--- Study text Enclosed Below ---

= Theistic finitism =

Belief in a deity that is not omnipotent

Theistic finitism, also known as finitistic theism or finite godism, is the belief in a deity that is limited. It has been proposed by some philosophers and theologians to solve the problem of evil. Most finitists accept the absolute goodness of God but reject omnipotence.

==Definition==

Finitistic theism denies that God is omnipotent. Ray Harbaugh Dotterer in his book The Argument for a Finitist Theology (1917) summarized the argument for theistic finitism:

God can not be thought to be at once omnipotent and perfectly good. If we say that he is omnipotent, that his sovereignty is complete, that all events that occur are willed by him; then it follows that he is responsible for the actual world, which is partly evil, and, accordingly, that he is not perfectly good. If we begin at the other end, and say God is perfectly good, then we must deny that he is omnipotent.

--- End of Enclosed Study text ---

▶ **What is needed**
In the text on theistic finitism, which attribute of God do most finitists reject? The material after this point comes from a separate source.

--- Information given Enclosed Below ---

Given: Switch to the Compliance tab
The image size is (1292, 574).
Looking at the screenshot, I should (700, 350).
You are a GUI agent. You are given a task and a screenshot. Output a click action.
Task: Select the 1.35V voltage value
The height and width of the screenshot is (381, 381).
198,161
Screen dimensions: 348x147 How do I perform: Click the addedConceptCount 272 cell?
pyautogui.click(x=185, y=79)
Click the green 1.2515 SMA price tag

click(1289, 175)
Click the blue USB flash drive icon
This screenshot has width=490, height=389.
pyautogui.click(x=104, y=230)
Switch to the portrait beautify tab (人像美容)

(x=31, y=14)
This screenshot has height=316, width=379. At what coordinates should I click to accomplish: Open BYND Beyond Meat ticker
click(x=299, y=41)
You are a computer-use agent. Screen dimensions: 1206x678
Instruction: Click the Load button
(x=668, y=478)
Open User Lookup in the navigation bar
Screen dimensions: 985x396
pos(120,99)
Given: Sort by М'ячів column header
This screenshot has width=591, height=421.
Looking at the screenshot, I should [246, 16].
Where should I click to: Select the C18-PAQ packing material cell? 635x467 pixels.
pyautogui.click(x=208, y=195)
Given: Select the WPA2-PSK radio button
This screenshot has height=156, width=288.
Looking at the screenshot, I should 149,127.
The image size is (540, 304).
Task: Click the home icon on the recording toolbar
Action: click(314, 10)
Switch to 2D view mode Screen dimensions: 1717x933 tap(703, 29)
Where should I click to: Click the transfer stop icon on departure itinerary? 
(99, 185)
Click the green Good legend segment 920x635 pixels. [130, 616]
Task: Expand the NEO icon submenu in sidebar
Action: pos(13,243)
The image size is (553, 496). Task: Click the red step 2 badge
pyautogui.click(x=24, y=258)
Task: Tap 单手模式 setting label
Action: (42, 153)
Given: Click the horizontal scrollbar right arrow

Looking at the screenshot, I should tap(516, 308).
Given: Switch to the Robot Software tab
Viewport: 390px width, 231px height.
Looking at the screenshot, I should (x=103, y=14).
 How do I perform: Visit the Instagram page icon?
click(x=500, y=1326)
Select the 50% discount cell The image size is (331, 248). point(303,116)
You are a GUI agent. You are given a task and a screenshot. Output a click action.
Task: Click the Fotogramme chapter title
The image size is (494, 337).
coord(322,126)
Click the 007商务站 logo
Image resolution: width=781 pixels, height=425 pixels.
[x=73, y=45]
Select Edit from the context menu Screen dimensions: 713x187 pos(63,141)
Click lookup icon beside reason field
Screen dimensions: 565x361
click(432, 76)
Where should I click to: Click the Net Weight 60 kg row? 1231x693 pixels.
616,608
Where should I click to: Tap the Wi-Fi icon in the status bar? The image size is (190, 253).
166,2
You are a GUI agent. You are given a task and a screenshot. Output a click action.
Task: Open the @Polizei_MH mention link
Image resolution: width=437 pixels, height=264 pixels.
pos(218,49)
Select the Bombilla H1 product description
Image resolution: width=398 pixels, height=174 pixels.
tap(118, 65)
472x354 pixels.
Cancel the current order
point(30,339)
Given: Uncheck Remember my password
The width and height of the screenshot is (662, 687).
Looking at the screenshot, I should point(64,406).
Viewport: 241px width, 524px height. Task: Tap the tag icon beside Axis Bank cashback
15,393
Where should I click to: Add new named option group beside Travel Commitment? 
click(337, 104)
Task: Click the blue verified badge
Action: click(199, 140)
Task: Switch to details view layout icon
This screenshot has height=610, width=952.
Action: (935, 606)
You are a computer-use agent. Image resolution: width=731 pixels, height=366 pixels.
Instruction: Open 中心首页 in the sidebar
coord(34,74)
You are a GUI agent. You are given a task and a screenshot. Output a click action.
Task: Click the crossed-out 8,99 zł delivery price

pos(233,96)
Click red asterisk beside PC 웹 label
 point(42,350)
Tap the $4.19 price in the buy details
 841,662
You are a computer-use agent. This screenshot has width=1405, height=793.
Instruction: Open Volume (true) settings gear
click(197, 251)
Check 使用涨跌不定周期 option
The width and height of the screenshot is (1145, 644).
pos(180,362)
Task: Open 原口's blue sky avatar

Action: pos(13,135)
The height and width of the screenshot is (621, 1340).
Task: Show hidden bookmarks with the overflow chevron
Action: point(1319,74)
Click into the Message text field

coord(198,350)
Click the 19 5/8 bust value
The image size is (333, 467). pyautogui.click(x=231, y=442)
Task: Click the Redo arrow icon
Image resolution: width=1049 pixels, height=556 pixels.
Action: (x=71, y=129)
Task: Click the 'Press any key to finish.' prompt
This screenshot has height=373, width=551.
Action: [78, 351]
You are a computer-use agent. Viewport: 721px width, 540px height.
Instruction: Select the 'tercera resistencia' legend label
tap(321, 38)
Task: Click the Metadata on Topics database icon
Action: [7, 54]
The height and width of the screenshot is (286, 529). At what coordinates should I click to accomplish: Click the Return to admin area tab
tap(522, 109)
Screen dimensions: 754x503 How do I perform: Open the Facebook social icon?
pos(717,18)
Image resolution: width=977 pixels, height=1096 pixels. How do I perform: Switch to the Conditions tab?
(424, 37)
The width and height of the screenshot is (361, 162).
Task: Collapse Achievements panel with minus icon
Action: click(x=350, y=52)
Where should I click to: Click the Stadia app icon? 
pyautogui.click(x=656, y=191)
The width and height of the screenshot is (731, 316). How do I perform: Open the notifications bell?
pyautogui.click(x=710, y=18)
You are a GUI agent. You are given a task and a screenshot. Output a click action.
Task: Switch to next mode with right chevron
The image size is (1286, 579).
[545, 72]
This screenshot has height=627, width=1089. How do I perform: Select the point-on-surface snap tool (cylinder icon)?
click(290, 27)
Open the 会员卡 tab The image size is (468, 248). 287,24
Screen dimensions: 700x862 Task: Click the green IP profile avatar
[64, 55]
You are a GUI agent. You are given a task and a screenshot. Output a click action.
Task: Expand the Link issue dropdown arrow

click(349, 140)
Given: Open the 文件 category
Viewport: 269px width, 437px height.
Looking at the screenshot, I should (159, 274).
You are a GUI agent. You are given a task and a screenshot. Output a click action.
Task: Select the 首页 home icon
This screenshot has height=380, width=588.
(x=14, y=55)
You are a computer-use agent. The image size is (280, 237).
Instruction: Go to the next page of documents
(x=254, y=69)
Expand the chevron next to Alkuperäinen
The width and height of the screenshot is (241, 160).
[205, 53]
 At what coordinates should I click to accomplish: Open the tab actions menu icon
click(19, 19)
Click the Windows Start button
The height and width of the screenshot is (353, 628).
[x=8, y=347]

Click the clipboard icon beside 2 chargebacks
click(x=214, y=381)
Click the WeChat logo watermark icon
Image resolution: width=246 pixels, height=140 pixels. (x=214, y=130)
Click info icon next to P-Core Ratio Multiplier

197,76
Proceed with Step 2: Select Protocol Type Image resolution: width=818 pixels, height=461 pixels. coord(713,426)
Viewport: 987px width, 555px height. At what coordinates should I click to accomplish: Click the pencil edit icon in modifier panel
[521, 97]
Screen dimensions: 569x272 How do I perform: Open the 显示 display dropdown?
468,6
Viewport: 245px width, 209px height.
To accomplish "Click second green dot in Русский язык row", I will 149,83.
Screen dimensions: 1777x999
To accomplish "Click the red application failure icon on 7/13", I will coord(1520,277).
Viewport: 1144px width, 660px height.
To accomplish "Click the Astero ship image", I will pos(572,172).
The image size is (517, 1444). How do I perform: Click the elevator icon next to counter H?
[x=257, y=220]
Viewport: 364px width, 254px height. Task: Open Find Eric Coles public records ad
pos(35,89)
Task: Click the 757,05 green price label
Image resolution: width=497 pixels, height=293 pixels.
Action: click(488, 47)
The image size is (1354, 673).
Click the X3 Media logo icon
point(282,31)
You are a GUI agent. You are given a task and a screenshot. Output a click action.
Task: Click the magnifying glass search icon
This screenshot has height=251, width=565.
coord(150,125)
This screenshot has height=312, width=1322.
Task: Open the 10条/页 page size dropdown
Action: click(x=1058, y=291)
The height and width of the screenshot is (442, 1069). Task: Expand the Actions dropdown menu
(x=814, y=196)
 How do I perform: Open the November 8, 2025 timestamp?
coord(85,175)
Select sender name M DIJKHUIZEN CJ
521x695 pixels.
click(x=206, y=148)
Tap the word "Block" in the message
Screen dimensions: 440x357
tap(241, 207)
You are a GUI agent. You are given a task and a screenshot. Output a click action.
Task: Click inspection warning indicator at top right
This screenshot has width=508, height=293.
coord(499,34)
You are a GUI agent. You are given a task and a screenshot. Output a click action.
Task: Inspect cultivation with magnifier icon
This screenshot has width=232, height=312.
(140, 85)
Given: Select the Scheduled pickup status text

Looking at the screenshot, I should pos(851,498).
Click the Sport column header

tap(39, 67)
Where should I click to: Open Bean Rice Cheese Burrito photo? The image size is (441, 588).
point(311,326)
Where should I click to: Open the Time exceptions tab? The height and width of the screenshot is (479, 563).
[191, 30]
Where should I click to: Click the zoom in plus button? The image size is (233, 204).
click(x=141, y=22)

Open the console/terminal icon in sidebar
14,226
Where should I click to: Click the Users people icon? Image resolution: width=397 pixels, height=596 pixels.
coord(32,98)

--- End of Enclosed Information given ---

▶ **Solution for this exercise**
Omnipotence.